リーダーキッズで変化していたのは、子どもたちだけではありませんでした。

「相手を変える」のではなく、気づくきっかけをつくる

今回の経験は、石垣さんにとって普段の仕事を見つめ直す機会にもなりました。

現在は店長として、スタッフを支える立場にあります。そこで必要になるのも、子どもたちとの関わりと同じく、「相手を自分の思い通りに動かすこと」ではないと感じています。

「相手を変えるのは難しい。だから、何かに気づいてもらえたらいいな、くらいに思っています」

誰かに「こうしなさい」と答えを与えるのではなく、その人自身が気づき、「やってみよう」と思える環境をつくる。それは、リーダーキッズで子どもたちに向き合った石垣さんが、改めて実感した人との関わり方でした。

ライフクリエイトの社員紹介でも、石垣さんは同社に根付く「ありがとう」の文化に触れ、感謝の気持ちを持つことで周囲とのつながりが深まったと語っています。

子どもたちに伝えた「感謝」は、石垣さん自身が会社で学び、自らの人生の中で少しずつ育ててきたものでもあるのです。

そして「できる、できる」と声を掛け合った子どもたちの姿は、店長としてチームをつくる石垣さんにも、新たなヒントを与えてくれました。

一人の「できた」が、周囲の「自分もできるかもしれない」につながる。一人だけを成長させるのではなく、それを周囲へ広げていく。

リーダーキッズで生まれた小さな連鎖を、今度は仕事の中でもつくっていきたいといいます。

5年後、10年後に思い出してくれたら

では、石垣さんはこれから、子どもたちとどのように関わっていきたいのでしょうか。

その答えは、意外なほど気負いのないものでした。

「5年後、10年後に『そういえば、あのときこんな活動したな』『あの人が何か言ってたな』って思い出してもらって、それでちょっと頑張ろうと思ってもらえたら」

子どもの頃の自分自身がそうだったように、その場では意味が分からないこともある。けれど、何年も経ってから初めて分かることもある。

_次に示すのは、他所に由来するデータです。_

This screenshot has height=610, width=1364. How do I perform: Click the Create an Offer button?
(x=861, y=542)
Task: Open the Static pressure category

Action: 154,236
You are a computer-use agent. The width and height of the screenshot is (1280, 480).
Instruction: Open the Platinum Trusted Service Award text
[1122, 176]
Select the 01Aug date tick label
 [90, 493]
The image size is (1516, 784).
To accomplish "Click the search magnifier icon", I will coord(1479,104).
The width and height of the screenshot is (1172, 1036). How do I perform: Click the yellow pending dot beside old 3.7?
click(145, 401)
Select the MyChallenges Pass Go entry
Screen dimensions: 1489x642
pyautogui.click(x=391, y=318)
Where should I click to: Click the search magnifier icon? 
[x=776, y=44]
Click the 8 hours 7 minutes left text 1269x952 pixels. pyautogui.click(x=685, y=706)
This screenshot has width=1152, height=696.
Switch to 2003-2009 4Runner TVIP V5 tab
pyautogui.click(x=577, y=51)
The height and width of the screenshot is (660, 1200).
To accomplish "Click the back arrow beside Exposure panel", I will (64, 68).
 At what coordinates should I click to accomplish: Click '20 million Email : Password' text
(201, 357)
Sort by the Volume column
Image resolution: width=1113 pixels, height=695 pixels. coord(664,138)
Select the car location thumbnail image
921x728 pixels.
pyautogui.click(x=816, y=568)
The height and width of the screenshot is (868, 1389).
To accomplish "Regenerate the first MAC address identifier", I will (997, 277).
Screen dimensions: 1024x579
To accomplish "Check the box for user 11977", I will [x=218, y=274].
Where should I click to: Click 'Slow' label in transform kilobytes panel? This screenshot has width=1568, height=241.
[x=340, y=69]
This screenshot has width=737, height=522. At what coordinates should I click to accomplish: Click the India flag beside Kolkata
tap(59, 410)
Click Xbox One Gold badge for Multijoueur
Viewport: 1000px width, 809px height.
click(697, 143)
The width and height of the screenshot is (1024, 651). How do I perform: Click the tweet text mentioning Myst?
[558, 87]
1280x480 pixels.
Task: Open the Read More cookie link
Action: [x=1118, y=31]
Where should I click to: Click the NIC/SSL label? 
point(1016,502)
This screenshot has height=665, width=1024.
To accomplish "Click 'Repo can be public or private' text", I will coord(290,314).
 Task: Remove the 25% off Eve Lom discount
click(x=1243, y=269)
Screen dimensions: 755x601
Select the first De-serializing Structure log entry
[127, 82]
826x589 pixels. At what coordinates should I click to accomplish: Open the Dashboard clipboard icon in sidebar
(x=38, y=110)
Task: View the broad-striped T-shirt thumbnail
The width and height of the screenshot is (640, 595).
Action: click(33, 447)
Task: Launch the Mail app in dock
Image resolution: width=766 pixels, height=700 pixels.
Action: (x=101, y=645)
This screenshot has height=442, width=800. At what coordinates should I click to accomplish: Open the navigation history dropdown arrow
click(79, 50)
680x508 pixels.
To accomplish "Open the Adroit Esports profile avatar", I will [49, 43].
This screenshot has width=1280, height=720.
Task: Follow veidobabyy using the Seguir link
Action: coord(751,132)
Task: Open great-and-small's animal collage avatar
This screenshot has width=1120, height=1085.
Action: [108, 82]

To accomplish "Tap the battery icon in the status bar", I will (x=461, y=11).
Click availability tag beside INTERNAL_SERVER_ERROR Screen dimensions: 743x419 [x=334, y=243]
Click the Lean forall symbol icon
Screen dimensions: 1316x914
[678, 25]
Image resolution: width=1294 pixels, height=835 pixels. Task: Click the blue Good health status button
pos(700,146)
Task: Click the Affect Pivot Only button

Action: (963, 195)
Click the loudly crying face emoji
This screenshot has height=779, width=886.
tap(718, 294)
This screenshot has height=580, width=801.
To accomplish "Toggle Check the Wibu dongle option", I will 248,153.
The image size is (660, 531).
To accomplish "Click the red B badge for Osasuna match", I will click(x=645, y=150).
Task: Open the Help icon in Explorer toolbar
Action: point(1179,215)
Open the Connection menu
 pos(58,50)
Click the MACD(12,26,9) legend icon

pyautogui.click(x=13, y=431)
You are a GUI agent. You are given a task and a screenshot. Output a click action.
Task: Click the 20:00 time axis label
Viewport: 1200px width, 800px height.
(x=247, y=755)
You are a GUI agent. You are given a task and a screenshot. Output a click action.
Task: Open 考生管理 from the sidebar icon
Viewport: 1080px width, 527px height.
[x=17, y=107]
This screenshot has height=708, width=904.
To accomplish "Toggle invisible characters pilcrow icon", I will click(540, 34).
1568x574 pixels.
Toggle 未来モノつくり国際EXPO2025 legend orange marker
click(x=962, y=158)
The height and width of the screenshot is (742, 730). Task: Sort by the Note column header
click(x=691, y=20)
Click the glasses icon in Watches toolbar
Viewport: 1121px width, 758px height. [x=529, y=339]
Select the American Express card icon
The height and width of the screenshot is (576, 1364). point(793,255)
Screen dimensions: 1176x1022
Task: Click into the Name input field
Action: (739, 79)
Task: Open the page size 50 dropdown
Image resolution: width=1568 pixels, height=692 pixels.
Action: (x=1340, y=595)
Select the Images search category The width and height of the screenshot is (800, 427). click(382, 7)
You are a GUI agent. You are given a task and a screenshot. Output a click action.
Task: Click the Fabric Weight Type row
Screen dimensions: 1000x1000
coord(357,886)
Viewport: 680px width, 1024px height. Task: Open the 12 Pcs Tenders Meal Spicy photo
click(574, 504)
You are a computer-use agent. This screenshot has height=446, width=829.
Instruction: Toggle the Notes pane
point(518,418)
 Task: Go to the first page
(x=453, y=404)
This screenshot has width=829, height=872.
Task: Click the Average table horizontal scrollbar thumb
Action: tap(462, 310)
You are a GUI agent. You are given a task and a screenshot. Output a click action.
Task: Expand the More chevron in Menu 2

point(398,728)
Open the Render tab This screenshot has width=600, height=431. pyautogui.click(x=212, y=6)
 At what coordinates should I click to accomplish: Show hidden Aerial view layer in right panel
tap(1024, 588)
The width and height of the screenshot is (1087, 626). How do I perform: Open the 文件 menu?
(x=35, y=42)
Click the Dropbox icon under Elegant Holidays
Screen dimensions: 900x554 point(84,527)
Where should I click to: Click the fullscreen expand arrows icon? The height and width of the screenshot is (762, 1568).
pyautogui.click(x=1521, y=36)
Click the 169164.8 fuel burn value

今すぐ誰かを変えたいわけではない。だから今は、未来のどこかで思い出してもらえる“小さなきっかけ”を渡しておく──石垣さんのそんな思いが伝わってきました。

今度は支える側に いつか恩返しを

そして石垣さんには、もう一つ思い描いていることがあります。

自分が育った児童養護施設への恩返しです。

「出身施設の職員の方たちには恩返しをしたいと思っています。施設の子たちに何かできることはないかなって。まだ自分には力がないですけど、いつかリーダーキッズのような活動を自分から持ち込めたらいいなと思っています」

石垣さんは、今回の活動に参加したことを、かつて自分を担当してくれた施設の職員にも報告しているそうです。

「物をもらうこともうれしい。でも、こういう活動で学んだ考え方の方が、もしかしたら将来まで残りやすいのかもしれません。人生のスキルとして残るなら、僕はそっちの方がいいんじゃないかなと思います」

子どもの頃には分からなかった、大人たちの思い。社会人になって知った「感謝」の意味。そして今、自分が誰かを支える側になったことで見えてきたもの。

「リーダーキッズ2026」は、子どもたちの成長を支える場であると同時に、そこに関わる大人たちにとっても、自分自身を見つめ直す場所になっていました。

かつて「なんで俺が行かないといけないんだろう」と思っていた少年は今、誰かの「やってみたい」を待ち、そっと背中を押す大人になっています。

その言葉の意味を子どもたちが理解するのは、明日ではないかもしれません。

5年後、10年後かもしれない。それでもいつか、「あのとき、あんなことを言ってくれた人がいたな」と思い出す日が来る。

石垣さんは、そんな未来につながる小さな種を、これからも子どもたちに手渡していきます。